Alors qu’Éco-Emballages est en charge de la gestion des emballages ménagers, le coût reste élevé pour les collectivités locales et leurs administrés. Le ministère de l’Écologie vient de rendre son arbitrage sur le partage des coûts…  pas vraiment favorable aux contribuables. 

 

C’est une décision mi-chèvre mi-chou que le ministre de l’Écologie a finalement prise fin février en matière de financement du tri sélectif des déchets d’emballages. Alors que l’éco-organisme en charge de leur gestion, Éco-Emballages, est censé assurer une prise en charge des coûts de collecte, de tri et de traitement à hauteur de 80 % grâce aux cotisations des industriels qui mettent des produits emballés sur le marché, les associations d’élus spécialistes des déchets ménagers, Amorce et le Cercle national du recyclage, dénonçaient un manque à gagner d’au moins 150 millions d’euros pour que cet objectif soit rempli. De son côté, fort du soutien de la Cour des comptes, Éco-Emballages estimait remplir ses engagements

Au final, selon l’arbitrage rendu par le ministre de l’Écologie, Éco-Emballages devra verser 53 millions d’euros de plus par an aux collectivités locales, loin des simulations faites par les propres services du ministère, qui étaient comprises entre 100 et 300 millions d’euros selon les hypothèses retenues. « Sur le principe, cette décision nous donne raison, se félicite Nicolas Garnier, le délégué général d’Amorce, le ministère reconnaît que l’éco-organisme ne finance pas suffisamment la filière.

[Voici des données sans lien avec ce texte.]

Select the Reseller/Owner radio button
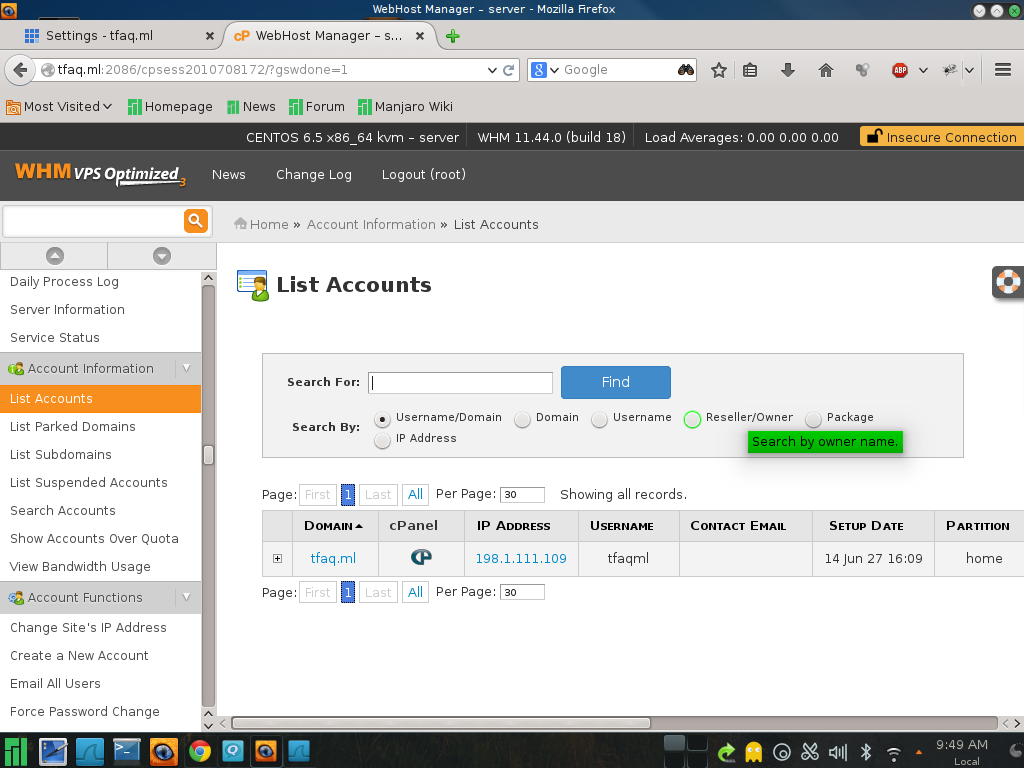The width and height of the screenshot is (1024, 768). [x=692, y=419]
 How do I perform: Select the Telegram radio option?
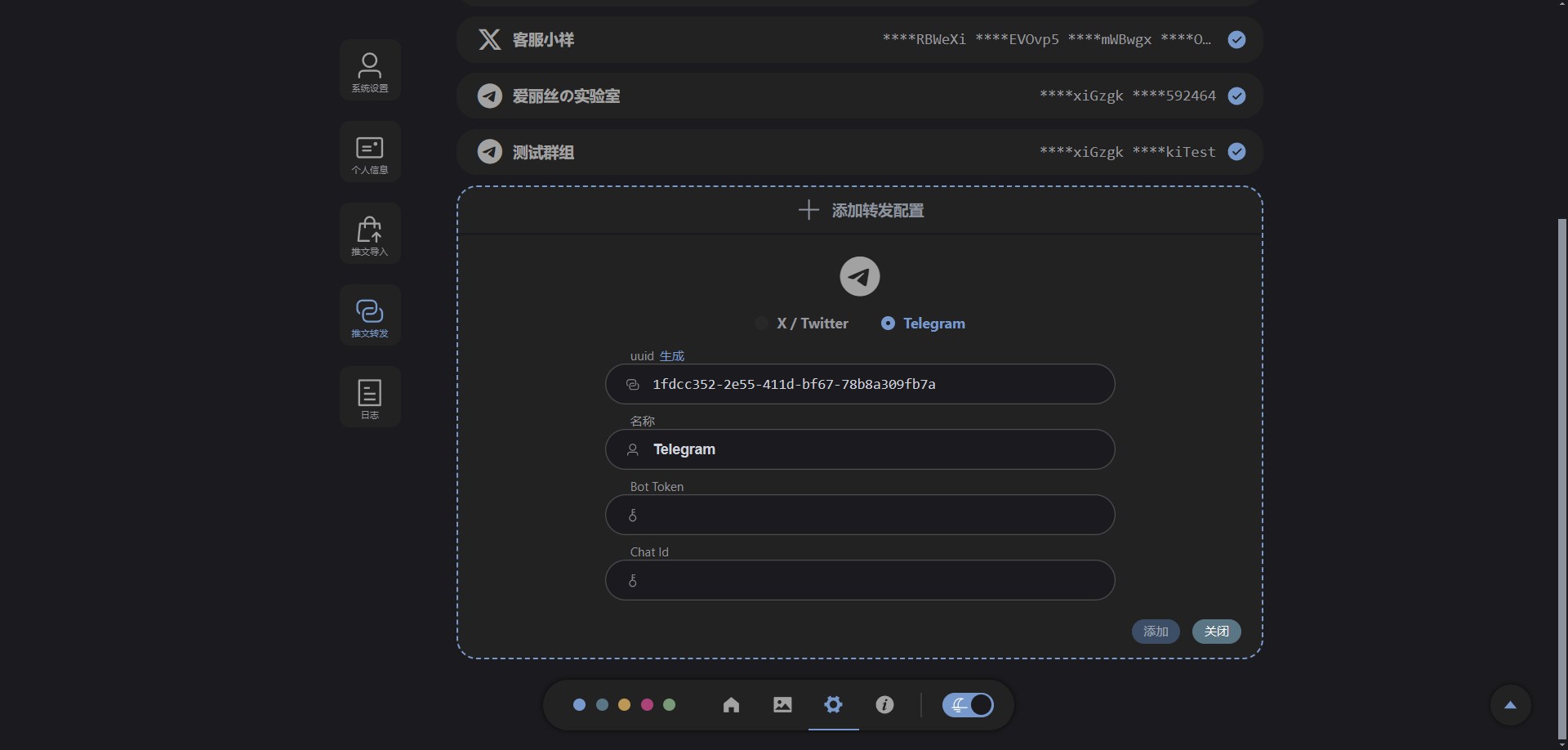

Mais ce montant de 53 millions est désastreux, il n’a aucun fondement technique ni économique, il est arbitrairement sous-évalué. »

Avec deux autres associations d’élus, le Cercle national du recyclage et l’Assemblée des communautés de France, Amorce y voit la marque de « l’hégémonie insupportable d’Éco-Emballages ». Les trois associations s’associent donc pour réclamer « une refonte complète de la gouvernance de l’éco-organisme ». La balle est dans le camp du ministère de l’Écologie.

En attendant, les contribuables locaux vont continuer à payer pour les déchets d’emballages, en contradiction avec le principe de responsabilité élargie du producteur.